The substitution of the word regional for country occurred for all sorts of reasons, including the dislike of those living in big country centres for the application of the word country. They saw country = farming or grazing, whereas they were urban.

A more pernicious influence has come from the perceived need to develop geographic descriptors for policy purposes. These link to the desire to have standard policies across Australia or various states. Not only does this ignore difference, but it actually stigmatises.

In simple terms, the word region means a geographically contiguous space with some identifying, unifying feature. Used in this way, it remains a useful term.

The Sydney metropolitan area is large, around 12,145 square kilometres (4,689 square miles) depending on how you define it. People speak of the Sydney region. By this, they generally but not always mean the Sydney basin. However, on another measure, Sydney is large enough to contain a number of regions in its own right.

Defined by location, the University of NSW, for example, is a regional university that can be located variously to Sydney, the Sydney Basin or just the Sydney eastern suburbs. Calling it a regional university would get some very snooty responses. We are an international university, might be one response, drawing students from a wide variety of areas!

This type of response shifts the playing field at once from location to status or student reach. The first actually gives the game away by showing the underlying focus on pecking order, the second is arguable. All universities draw their students from a variety of areas.

Take the University of New England as an example. Ranked by size and geography, its students come from:

Location Number
Remainder of NSW 4,401
Sydney 3,212
Northern Tablelands, North West 2,563
Other states & territories 2,342
NSW North Coast 1,948
Overseas (international) 1,199
Southern Queensland 830
Brisbane 685
Rest of Queensland 366
Overseas (domestic) 337

I have used UNE as an example. However, the pattern would be not dissimilar to many universities. All universities draw especially from particular catchments. UNSW, for example, draws disproportionately from areas of Sydney within an easy transport distance. It makes as much sense to call UNSW a regional university as UNE. That is, none.

I have written a fair bit on this blog about the way the mental constructs used in developing policy (and this applies in the private sector as well) distort results. It explains why the first thing that I do with any policy document is to analyse the words used, to try to drill down to the underlying mental structures.

I have a fairly good record in picking what won't work. This isn't rocket science. It simply involves a test, a comparison of the words and structures built into the approach with external reality. Often, its not necessary to do detailed analysis. Just a rough reality check can throw up enough to suggest that the approach is likely to fail.

In all this, the thing that I have come to detest most is simply sloppy thinking. The current use of the word regional is an example.     


Anonymous said...

It is not only the terminology which has changed since you were young - the world has also changed. The Tamworth/Wagga/Toowoomba/Canberra/Coffs Harbour etc of today are massively different beasts to what they were 30-40 years ago.

It makes sense to differentiate between the needs of rural/remote dwellers from those living in or close to a centre of 40 000.

Any label has limitations ... you don't seem to suggest an alternative.


Jim Belshaw said...

That one is pretty easy, LB. As much as possible you avoid the use of labels.

Take the university disadvantage question.

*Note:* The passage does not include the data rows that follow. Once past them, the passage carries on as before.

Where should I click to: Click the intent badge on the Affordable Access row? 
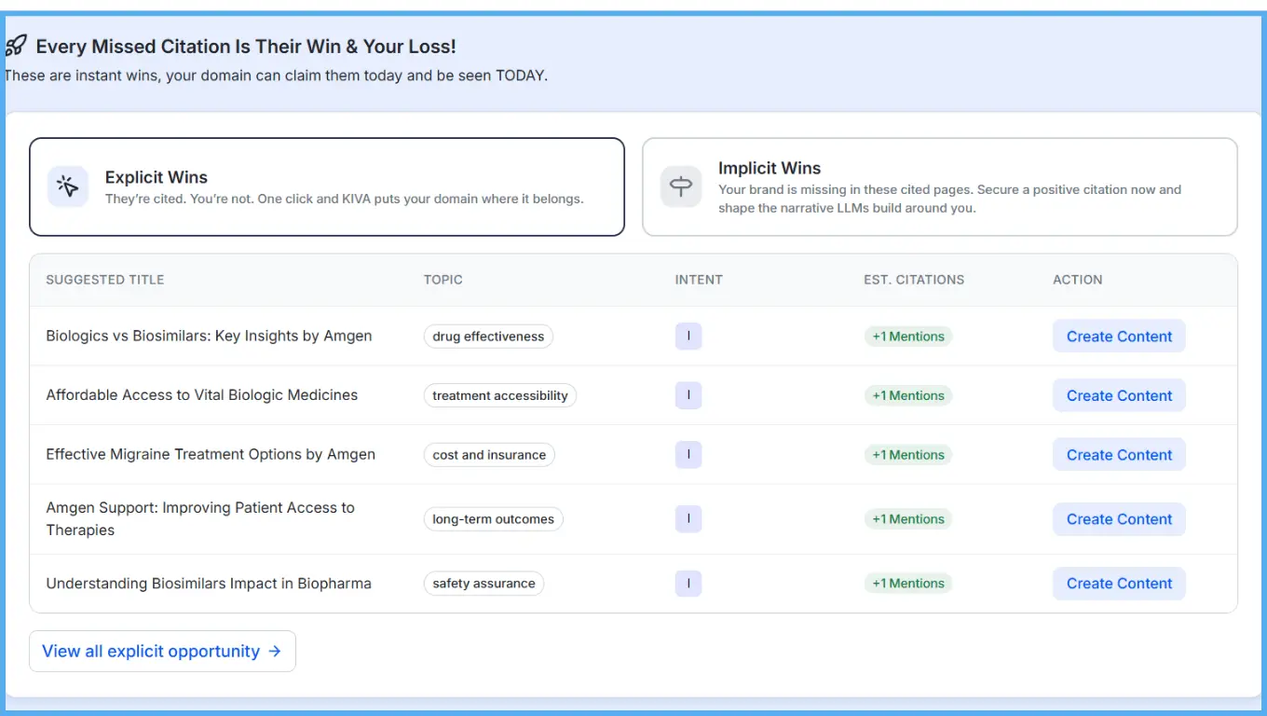pos(688,395)
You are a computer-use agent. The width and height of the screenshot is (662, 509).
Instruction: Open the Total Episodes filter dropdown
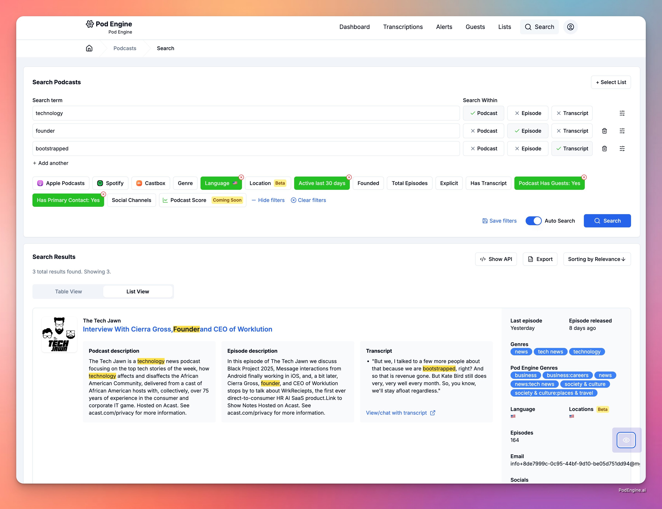tap(409, 183)
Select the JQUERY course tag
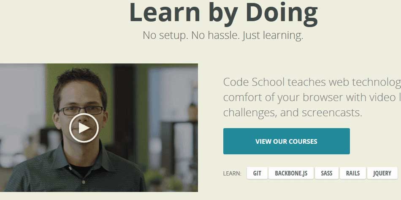The image size is (401, 200). (x=382, y=173)
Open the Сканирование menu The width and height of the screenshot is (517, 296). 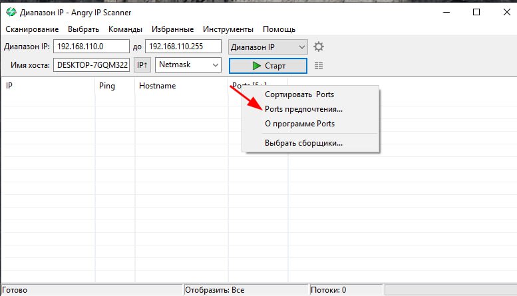click(31, 29)
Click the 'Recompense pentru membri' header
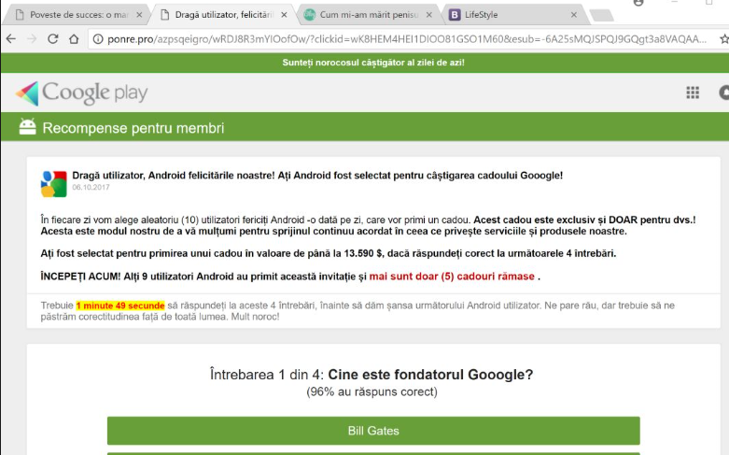729x455 pixels. 133,127
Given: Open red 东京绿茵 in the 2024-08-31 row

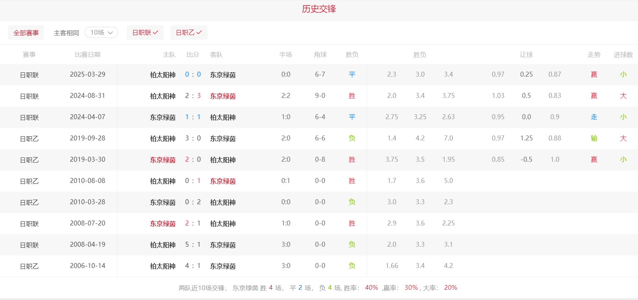Looking at the screenshot, I should (223, 96).
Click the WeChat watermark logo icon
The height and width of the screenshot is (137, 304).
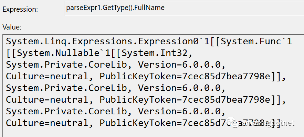pyautogui.click(x=233, y=123)

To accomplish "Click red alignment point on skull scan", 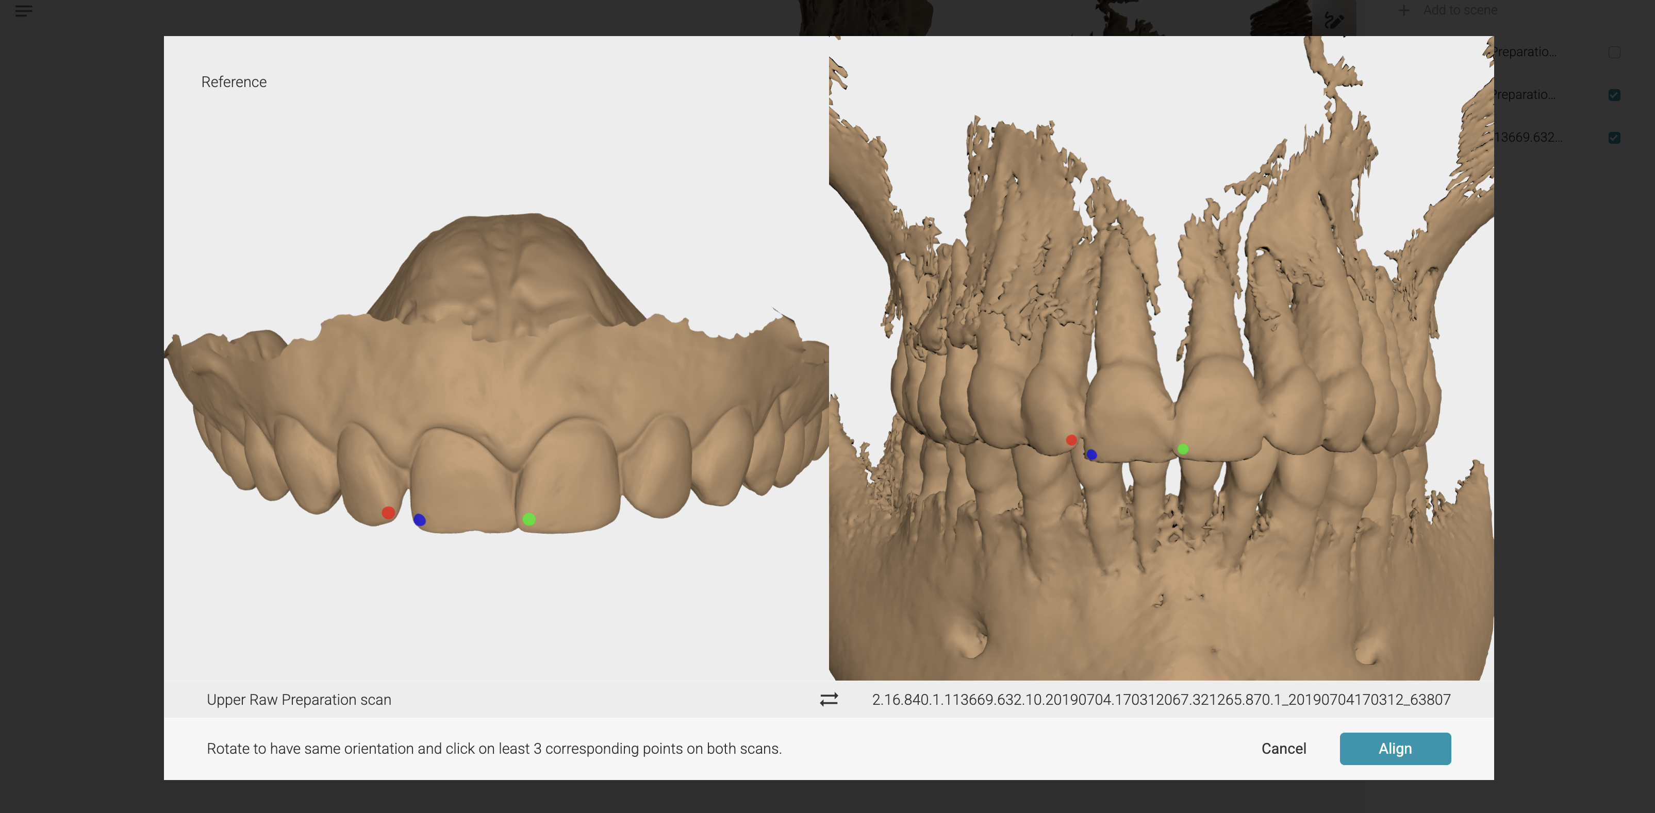I will point(1071,440).
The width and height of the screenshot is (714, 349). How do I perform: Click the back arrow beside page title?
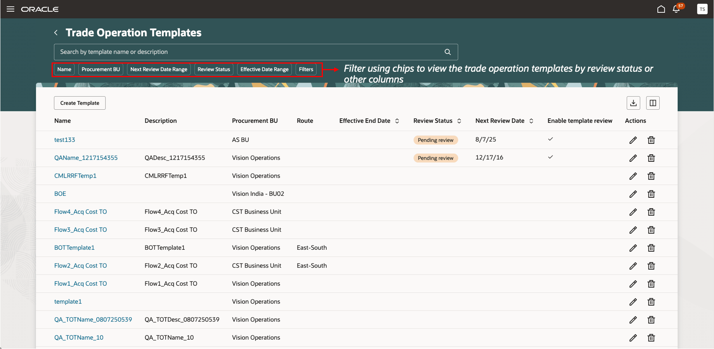point(56,33)
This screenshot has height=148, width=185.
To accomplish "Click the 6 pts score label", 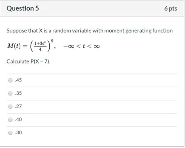I will (x=171, y=9).
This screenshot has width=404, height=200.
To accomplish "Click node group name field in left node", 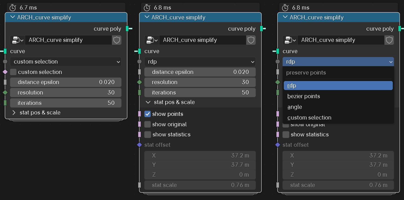I will (x=68, y=40).
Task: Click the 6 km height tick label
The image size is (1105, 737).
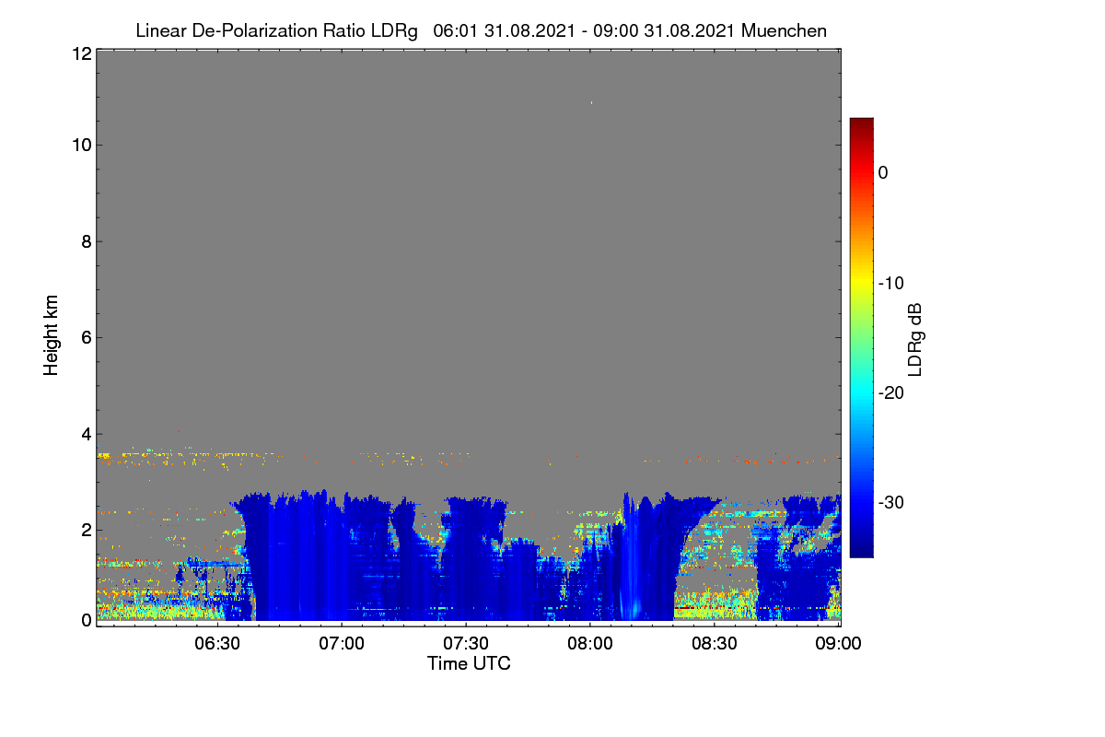Action: pos(86,337)
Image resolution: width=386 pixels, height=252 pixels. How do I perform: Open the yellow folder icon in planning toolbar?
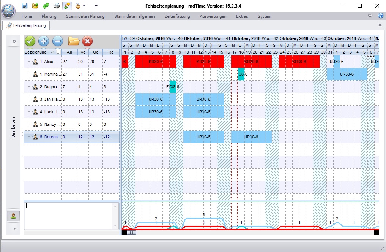[x=74, y=41]
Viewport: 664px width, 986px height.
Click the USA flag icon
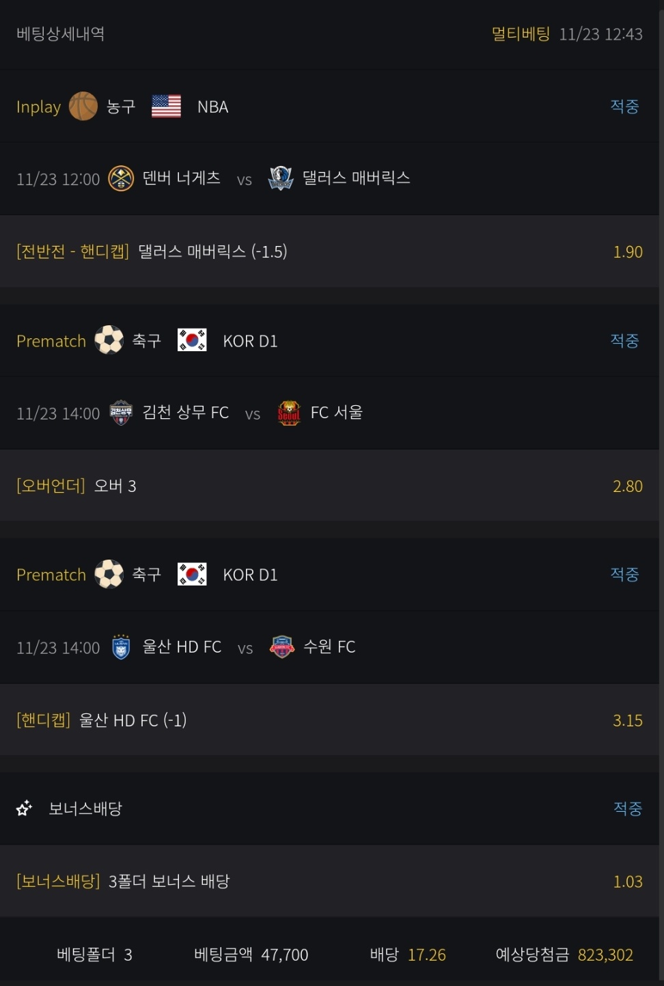coord(166,107)
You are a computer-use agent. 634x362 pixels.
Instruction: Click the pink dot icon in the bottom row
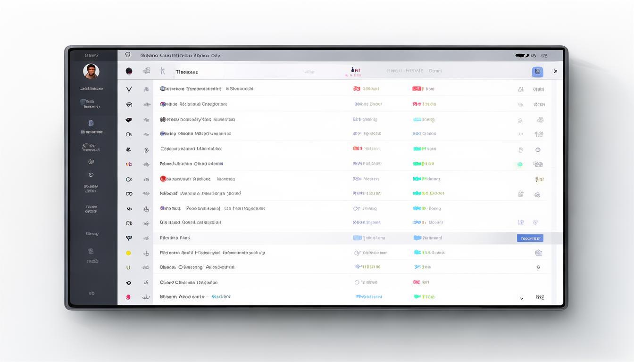128,297
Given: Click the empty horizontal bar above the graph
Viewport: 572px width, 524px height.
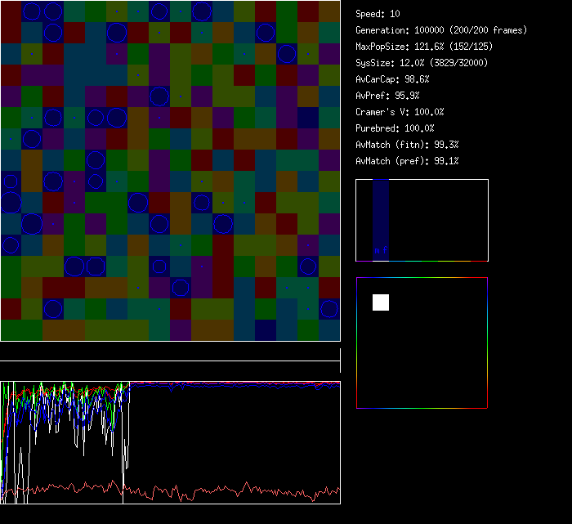Looking at the screenshot, I should (170, 352).
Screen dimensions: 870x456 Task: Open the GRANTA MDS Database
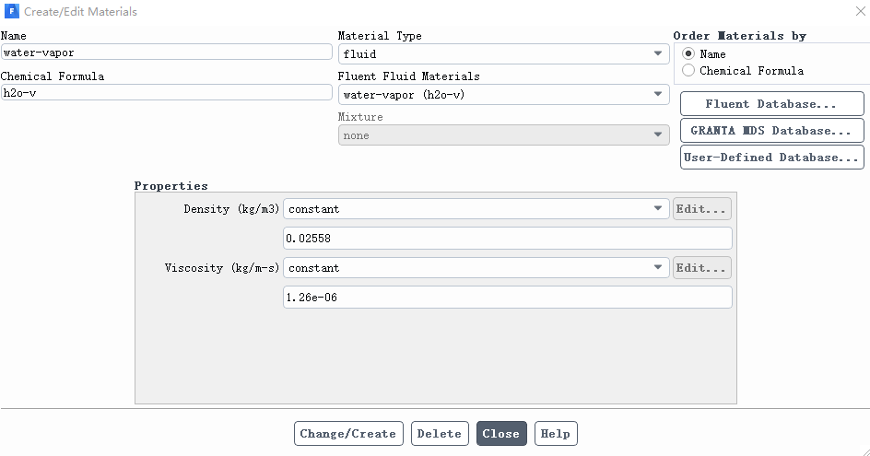771,131
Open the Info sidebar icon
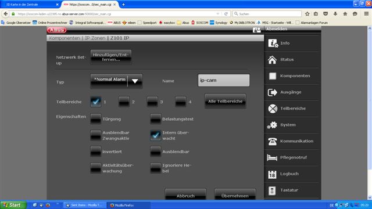Image resolution: width=372 pixels, height=209 pixels. tap(273, 43)
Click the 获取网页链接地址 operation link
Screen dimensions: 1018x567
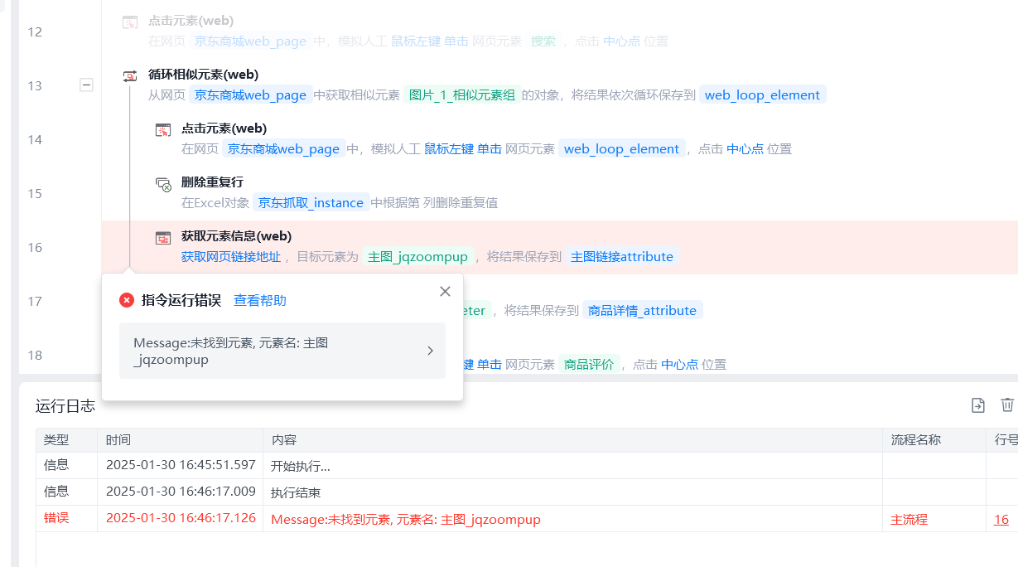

You plot uni attendance by LGA. Then you look for patterns rather than imposing an ARIA distance classifcation. Then you analyse those patterns. Then you set up your policy.

There is a close relationship between socio-economic status and ability to (and interest in) attending uni. This links in part to time travelled and cost of travel. It applies as much in Sydney as it does in the Riverina.

It's not rocket science to link what you want to achieve to on-ground realities.